I feel that hunting is not quite complete without Willy about our shores, perhaps with the 2004 Hunting Act that is what he intended.

Nevertheless, he still keeps posting in his blog

I recommend reading Feb/Mar 2012, it is very interesting and instructive as to 'phrases' we use hunting and their history.


----------



## soggy (21 September 2012)

I have never fathomed out why anyone would choose France as a place to retire too. All the petty bureaucracy, and snotty attitude. 
Good cooking is good cooking regardless of where you happen to be sat.


----------



## happyhunter123 (21 September 2012)

soggy said:



			I have never fathomed out why anyone would choose France as a place to retire too. All the petty bureaucracy, and snotty attitude. 
Good cooking is good cooking regardless of where you happen to be sat.
		
Click to expand...

Well, traditional hunting is legal there. Seems like a good enough reason to me.


----------



## Judgemental (21 September 2012)

happyhunter123 said:



			Well, traditional hunting is legal there. Seems like a good enough reason to me.
		
Click to expand...

Interesting point and dovetails in with various of Willy's blogs, although he is less than enthusiastic about the hunting in Normandy, to where he has recently moved.

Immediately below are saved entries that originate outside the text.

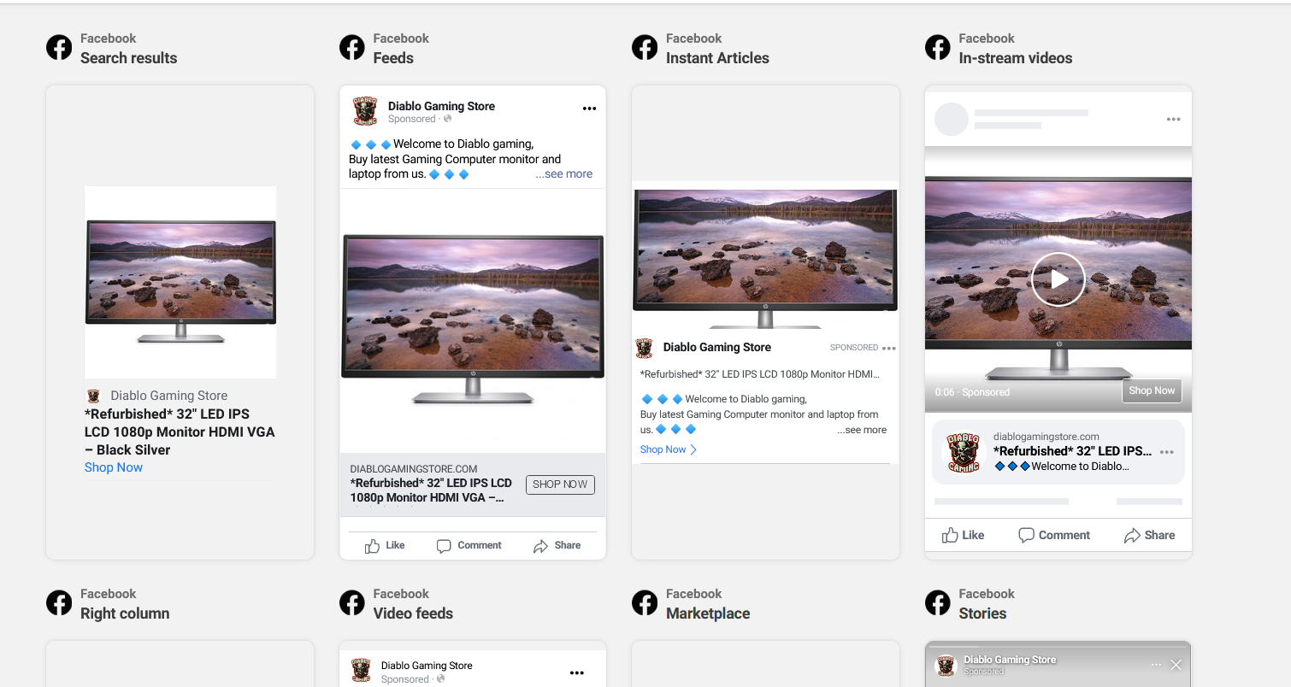This screenshot has width=1291, height=687.
Task: Open three-dot menu in Feeds ad header
Action: (x=589, y=109)
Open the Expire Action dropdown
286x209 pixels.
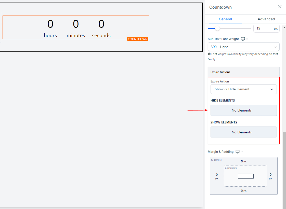pos(243,89)
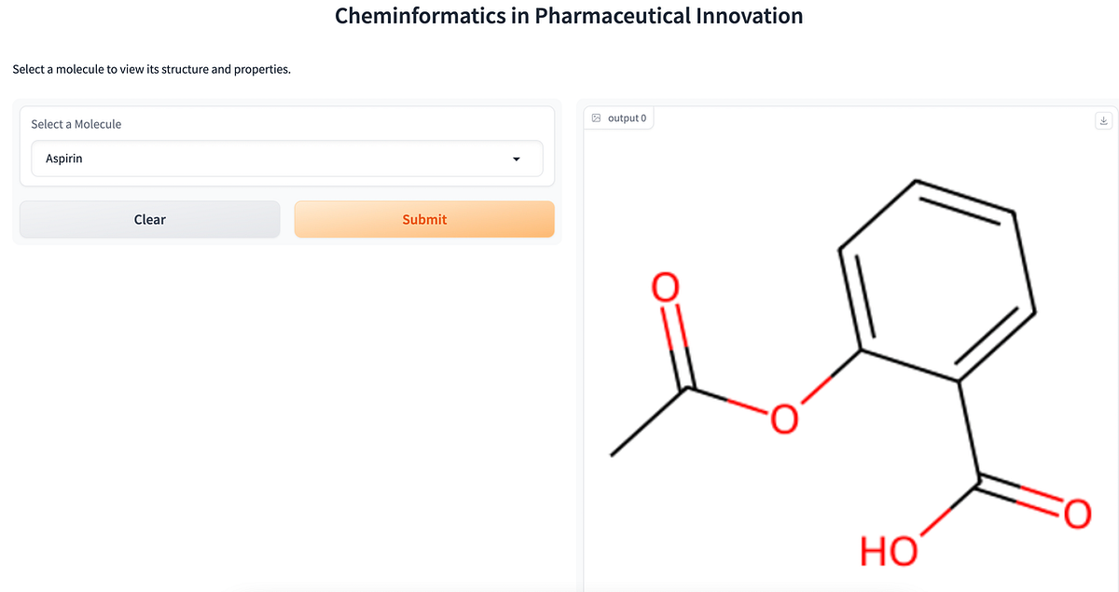Click the Cheminformatics page title
This screenshot has width=1119, height=592.
pyautogui.click(x=569, y=16)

Nevertheless, his geographical position, literary fame and many notable hunting relatives, certainly highlights the moderation, that we now experience and have to endure, in this once great hunting nation.


----------



## soggy (23 September 2012)

happyhunter123 said:



			Well, traditional hunting is legal there. Seems like a good enough reason to me.
		
Click to expand...

I think you will find that most French hunting is not free range but park hunting. Slightly different and mentioned and criticise by Willy himself.


----------



## Maesfen (24 September 2012)

Much as I love his writing (and talking) we always refer to him as the rat that jumped ship..........


----------



## PortwayPaddy (24 September 2012)

Whan he had his column in the H&H, he always said that if Hunting was banned, he would be off to France.

He wrote a wonderfull book - an introduction to hunting - quite a few years ago and even now I can read it again and again (same with Memoirs of a fox-hunting man) the writing was superb.

I think he must have been a most formidable MFH!

Paddy


----------



## soggy (24 September 2012)

PortwayPaddy said:



			Whan he had his column in the H&H, he always said that if Hunting was banned, he would be off to France.
		
Click to expand...

They say never judge a man until you have walked a mile in his boots.I have always said never judge a place until you have livid there full time for the minimum of 12 months.

I have friends who have paid the price for not doing just that, having returned from France. Portugal and places further a field.

It would seem Mr W Poole has made the same mistake..


----------



## happyhunter123 (25 September 2012)

soggy said:



			They say never judge a man until you have walked a mile in his boots.I have always said never judge a place until you have livid there full time for the minimum of 12 months.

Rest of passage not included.